Gogarten (1918) menyatakan bahwa terbentuknya lobang yang kemudian dikenal dengan Tolire Jaha (Lobang Besar) tersebut didahului dengan gempabumi tektonik berskala besar kemudian diikuti letusan freatik yang dahsyat pada 5 September. Letusan berikutnya berlangsung kembali pada 7 September dan ketika penduduk sekitarnya datang melihat apa yang terjadi, ternyata Desa Soela Takomi sudah tidak ditemukan lagi. Penduduk sekitar terkaget karena yang ditemukan adalah sebuah kawah berdiameter sekitar 700 m (bagian atas) dan 350 m bagian dasar sedalam antara 40 – 50 m. Sebanyak 141 orang penduduknya ikut hilang ditelan bumi. Demikian besarnya danau maar tersebut sehingga banyak penulis berpendapat bahwa terbentuknya akibat amblasan tanah (land subsidence) akibat gempabumi.

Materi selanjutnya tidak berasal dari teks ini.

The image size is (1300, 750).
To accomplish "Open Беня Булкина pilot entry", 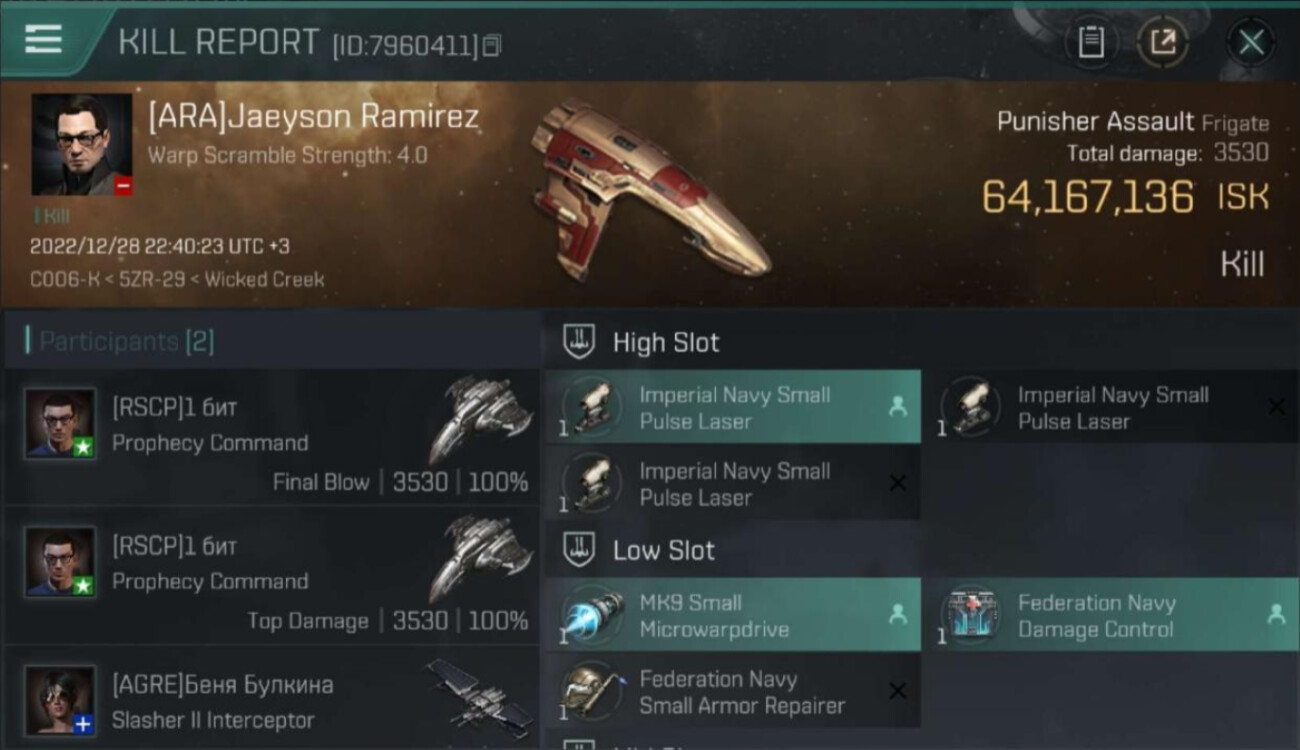I will (272, 700).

Baca Juga: Telisik Tabir Misteri Tsunami Lembata 1979
Wilayah Ternate memang wilayah yang rawan terhadap gempabumi. Sebab wilayah Ternate berada pada interaksi 3 lempeng besar dunia, yakni lempeng Eurasia, Hindia-Australia, dan Pasifik. Zona pertemuan antara ketiga lempeng tersebut membentuk palung dengan kedalaman sekitar 4.500 – 7.000 m, yang terkenal dengan nama zona tumbukan (subduksi). Di samping itu, daerah ini merupakan daerah yang dilewati Pacific Ring of Fire (rangkaian gunung berapi aktif di dunia). Kondisi inilah menyebabkan wilayah Provinsi Maluku Utara rawan terhadap bencana gempa tektonik, gempa vulkanik, dan tsunami.

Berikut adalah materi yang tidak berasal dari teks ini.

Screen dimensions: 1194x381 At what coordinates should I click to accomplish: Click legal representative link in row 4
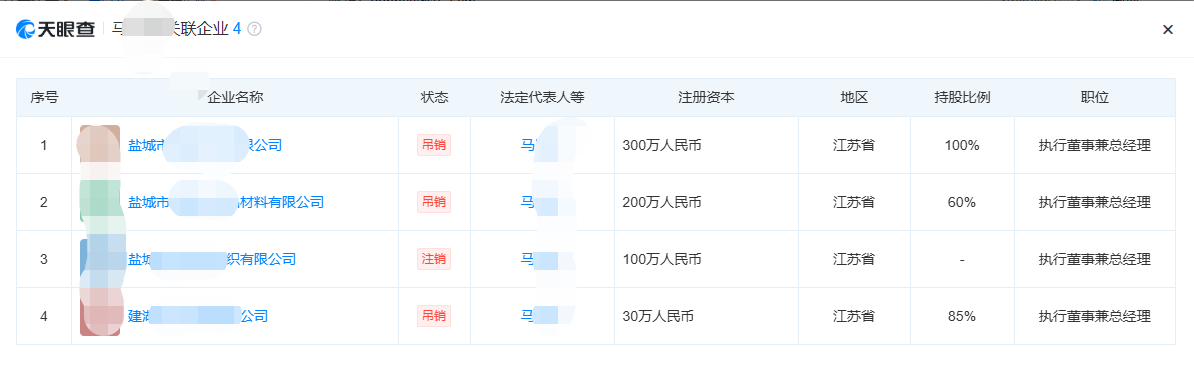coord(541,316)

Pendapat lain datang dari S. Bronto dkk. (1982) yang mengatakan bahwa, terbentuknya maar tersebut akibat letusan freatik yang dipicu oleh gempa tektonik berskala besar kemudian terjadi asosiasi dengan intrusi magma dengan air tanah di bawah Soela Takomi. Pada saat gempabumi, terbentuk rekahan dan menyusupnya air tanah dan terjadi kontak dengan heat front mengakibatkan letusan freatik.

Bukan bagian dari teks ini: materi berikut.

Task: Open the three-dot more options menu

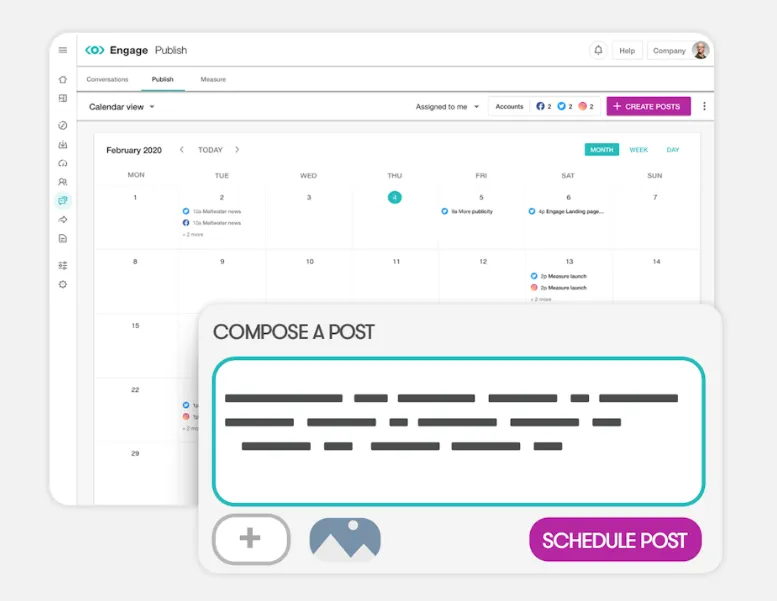Action: pos(704,106)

Letusan Gunung Gamalama juga menunculkan tradisi baru yang diciptakan oleh masyarakat sekitar. Salah satu tradisi yang muncul adalah Kololie Kie yang setiap tahun ditampilkan dalam festival Legu Gam. Tradisi unik ini adalah warisan nenek moyang penduduk Ternate yang berupa ritual mengitari Gunung Gamalama sembari mengunjungi sejumlah tempat dan makam keramat. Tradisi unik ini dilakukan sebagai upaya memanjatkan doa kepada Sang Kuasa dan para leluhur agar Gunung Gamalama tidak meletus. Sebuah kejadian bencana dampaknya begitu besar bagi kehidupan masyarakat. Bahkan bencana dapat menciptakan sebuah tradisi baru di suatu daerah, contohnya saja tradisi Kololie Kie. (LS)
Sumber:
Firmansyah, F. (2010). Identifikasi tingkat risiko bencana letusan Gunung Api Gamalama di Kota Ternate. Jurnal Lingkungan dan Bencana Geologi, 2(3), 203-219.
Setiawan, F., Wibowo, H., Santoso, A. B., Nomosatryo, S., & Yuniarti, I. (2014). KARAKTERISTIK DANAU ASAL VULKANIK STUDI KASUS: DANAU TOLIRE, PULAU TERNATE. Limnotek: perairan darat tropis di Indonesia, 21(2).